Description of the task:
Nothing in the data may be altered as it is transcribed.
*** Records provided Section Begins ***
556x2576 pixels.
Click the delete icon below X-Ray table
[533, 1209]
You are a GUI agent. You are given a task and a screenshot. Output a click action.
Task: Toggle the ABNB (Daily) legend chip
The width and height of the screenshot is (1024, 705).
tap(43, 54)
*** Records provided Section Ends ***
Solution to the exercise:
556x2576 pixels.
Click the delete icon below X-Ray table
[533, 1209]
You are a GUI agent. You are given a task and a screenshot. Output a click action.
Task: Toggle the ABNB (Daily) legend chip
The width and height of the screenshot is (1024, 705).
tap(43, 54)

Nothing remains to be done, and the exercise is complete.